How Charles took the crown for acting in his ‘horrid’ school days
‘Someone joked to Prince Charles, “Oh, they’re playing your tune!” and then we were told that the Queen would be coming for a performance’
PICTURES showing a teenage Prince Charles on stage have been released by the Scottish boarding school he attended on the 60th anniversary of his first day.
The Prince of Wales spent five years at Gordonstoun in his formative years, a school near Elgin in Moray, which was also attended by his brothers, Prince Andrew and Prince Edward.
A previously unseen image released by the school to mark the anniversary shows a 13-year-old Prince Charles alongside his fellow cast members for the musical Patience, while in another he is pictured playing the Duke of Exeter in Shakespeare’s Henry V.
The young prince was said to excel at drama. After watching his performance in Macbeth, Donald Mclachlan, Scottish journalist and founding editor of The Sunday Telegraph, reportedly described Charles as “the best actor in the school”.
Gordonstoun was not co-educational at the time, but a handful of girls from the local state school were drafted in for some of the parts.
Among them was Alison Chambers from Elgin Academy.
Now 71, she has fond memories of Prince Charles, describing him as “kind, courteous and fun”.
Recalling the Queen attending a performance of Pirates of Penzance, in which Charles played a leading role, Ms Chambers said: “We had rehearsals separately to begin with, and always in the spring term.
“About six weeks before the performance we would come out to Gordonstoun on Sunday afternoons to rehearse in the services centre.
“We came back on one of those last rehearsals and the orchestra was playing God Save the Queen.
“Someone joked to Prince Charles, ‘Oh, they’re playing your tune!’ and then we were told that the Queen would be coming for a performance.
“So, the Queen came, huddled in her fur coat, to a private performance for her and friends of the school. We had to cross in front of the Queen to get up onto the stage but it really was great fun. We were very fortunate.”
While he may have enjoyed his time on the stage at Gordonstoun, Prince Charles was certainly no fan of the school itself.

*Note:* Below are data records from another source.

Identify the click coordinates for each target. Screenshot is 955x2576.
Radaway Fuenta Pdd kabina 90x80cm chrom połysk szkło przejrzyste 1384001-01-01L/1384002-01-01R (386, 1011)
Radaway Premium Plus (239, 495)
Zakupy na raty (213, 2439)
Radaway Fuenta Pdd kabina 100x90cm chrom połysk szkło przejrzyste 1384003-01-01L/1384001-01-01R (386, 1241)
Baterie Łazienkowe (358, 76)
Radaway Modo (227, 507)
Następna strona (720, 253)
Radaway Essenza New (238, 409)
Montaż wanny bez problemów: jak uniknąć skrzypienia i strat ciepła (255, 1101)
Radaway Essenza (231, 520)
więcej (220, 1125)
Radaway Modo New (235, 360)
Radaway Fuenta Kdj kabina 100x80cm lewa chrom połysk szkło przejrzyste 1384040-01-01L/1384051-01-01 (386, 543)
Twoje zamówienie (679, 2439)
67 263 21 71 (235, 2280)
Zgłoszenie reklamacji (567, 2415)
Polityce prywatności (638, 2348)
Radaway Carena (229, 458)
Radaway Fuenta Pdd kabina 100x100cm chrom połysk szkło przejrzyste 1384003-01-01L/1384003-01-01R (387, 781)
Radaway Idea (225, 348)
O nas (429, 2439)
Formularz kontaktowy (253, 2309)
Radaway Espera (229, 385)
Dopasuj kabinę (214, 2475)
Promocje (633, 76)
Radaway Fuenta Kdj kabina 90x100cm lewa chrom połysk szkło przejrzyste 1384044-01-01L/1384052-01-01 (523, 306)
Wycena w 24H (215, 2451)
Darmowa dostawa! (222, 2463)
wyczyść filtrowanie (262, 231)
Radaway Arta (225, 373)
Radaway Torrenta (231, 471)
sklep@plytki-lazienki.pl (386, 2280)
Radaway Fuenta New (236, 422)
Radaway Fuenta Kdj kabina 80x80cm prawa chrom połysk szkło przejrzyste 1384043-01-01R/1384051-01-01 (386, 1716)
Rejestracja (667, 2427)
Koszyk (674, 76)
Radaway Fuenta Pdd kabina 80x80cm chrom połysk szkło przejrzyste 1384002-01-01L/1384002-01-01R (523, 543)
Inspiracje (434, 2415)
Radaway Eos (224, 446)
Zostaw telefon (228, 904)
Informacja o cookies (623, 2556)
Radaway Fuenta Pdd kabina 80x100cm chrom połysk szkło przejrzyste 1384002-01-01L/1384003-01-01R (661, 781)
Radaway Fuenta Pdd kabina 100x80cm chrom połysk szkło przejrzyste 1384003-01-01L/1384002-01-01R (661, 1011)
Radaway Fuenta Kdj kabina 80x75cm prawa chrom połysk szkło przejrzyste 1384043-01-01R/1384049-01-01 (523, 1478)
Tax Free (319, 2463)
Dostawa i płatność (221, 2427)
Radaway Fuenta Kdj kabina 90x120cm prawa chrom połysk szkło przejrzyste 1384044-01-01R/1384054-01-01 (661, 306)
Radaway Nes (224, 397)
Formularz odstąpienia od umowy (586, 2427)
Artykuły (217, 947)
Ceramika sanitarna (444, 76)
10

He reportedly described it as “Colditz in kilts” and is said to have been bullied during his time there.
In a letter home in 1963 he said it felt like a “prison sentence”, he wrote: “The people in my dormitory are foul. Goodness, they are horrid. I don’t know how anybody could be so foul.”
The school even featured in an episode of The Crown, showing Charles struggling to keep up with the physical fitness aspect of his education as well as his difficulties adapting to life away from home.
Despite his apparently unhappy Gordonstoun days, in a speech in 1975, the Prince said: “It was only tough in the sense that it demanded more of you than most other schools did.”